The practical roles Doctors would play in this struggle were several. Obviously, Germans of pure blood were to have the finest medical care in the world, with high technology treatment for their ailments. For such Germans, the medical profession wouldn’t have appeared to have changed all that much. True, their family physician may have lost his position/fled the country/ended up in Dachau, but the day to day interactions with health professionals would have appeared normal.
For those unlucky enough to be considered impure or diseased, Nazi medicine took on a less friendly character.
In 1934, the Nazis set up special courts to handle the cases of “life unworthy of life”. Doctors drew up lists of those among their patients they considered genetically undesirable. Such persons were ordered to appear before the health court, where they would usually be ordered to submit to surgical or chemical sterilization. At first, a single appeal was granted to a higher health court, but a 1935 amendment to the law allowed the higher health court to summarily dismiss appeals without examining the case. The law also permitted the use of force against those unwilling to be sterilized.
At the same time, Nazi doctors were called upon to perform other services to the Reich, like observing torture sessions. A directive from Gestapo Chief Heinrich Muller ordered that a doctor be present at any interrogation which subjected a prisoner to more than twenty blows from a truncheon.
Later on, when Hitler decided that Germany needed a faster means of removing its failed human specimens from the body of the volk, Doctors participated in the T-4 euthanasia program. (The program was named after the address of its headquarters, Tiergartenstrasse 4, in Berlin. The building that housed the program is gone, but there is a memorial marker at its former site.) The program called for various hospitals around the Reich to be equipped with gas chambers and crematoria for the purpose of “euthanizing” inferior people.
Doctors were required to fill out forms on their patients, evaluating them for possible euthanasia on the basis of genetic history, mental and physical health, and racial background.
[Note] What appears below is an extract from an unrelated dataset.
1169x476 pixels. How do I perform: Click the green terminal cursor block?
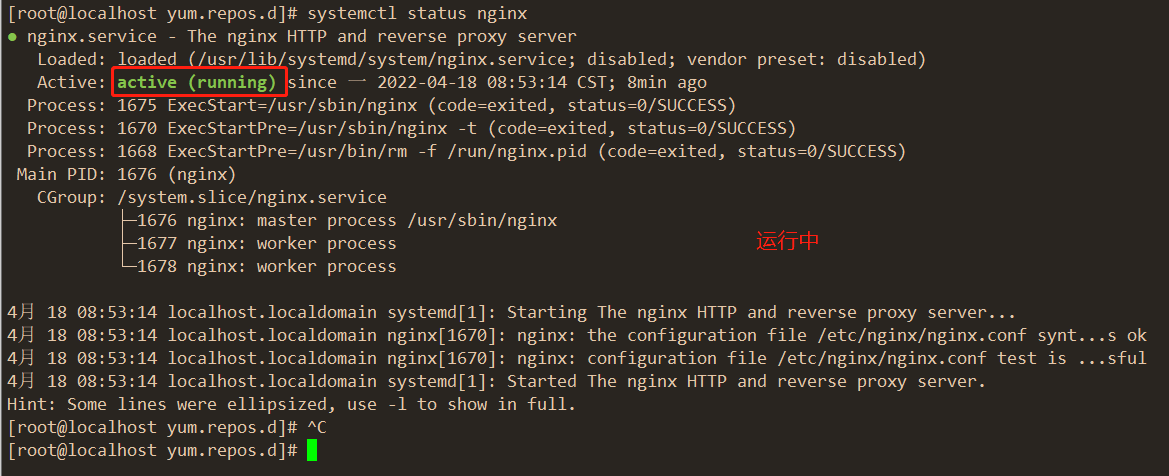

A board was meant to evaluate these forms and give a final verdict. However, this procedure was not always followed. Frequently, the staffs of T-4 clinics took it upon themselves to murder their patients without first filling out all the paperwork. Since the program always explained patient deaths as the result of accidents or illnesses, it was easy to get away with skipping the required clerical work.
Other doctors, seconded to the concentration and extermination camp systems, found other ways of eradicating undesirable racial stock in ways meant to benefit the volk: medical experiments. The logic behind these experiments was that, since the inmates of these camps were expendable, it was better to gain research data from their injuries and deaths than it was to simply murder them. These data would be used, variously, to provide support for Nazi racial theories, to test new drugs, or to learn how much stress a human body could withstand (under various war-related circumstances).
Doctors in the camps were also responsible for managing the “selections”, which, in those camps with a captive labor force, meant segregating those suitable for work from those who were to be immediately killed.
Though Nazi doctors hid the uglier side of their work from public view, they seldom did so out of shame. Nazi doctors thought of themselves, in all seriousness, as the vanguard of National Socialism. They were biological soldiers stamping out diseases that afflicted their race. Their ability to reclassify disliked human beings as a kind of bacillus enabled Nazi doctors to commit the most appalling, sadistic crimes in the name of bolstering the miracle of life.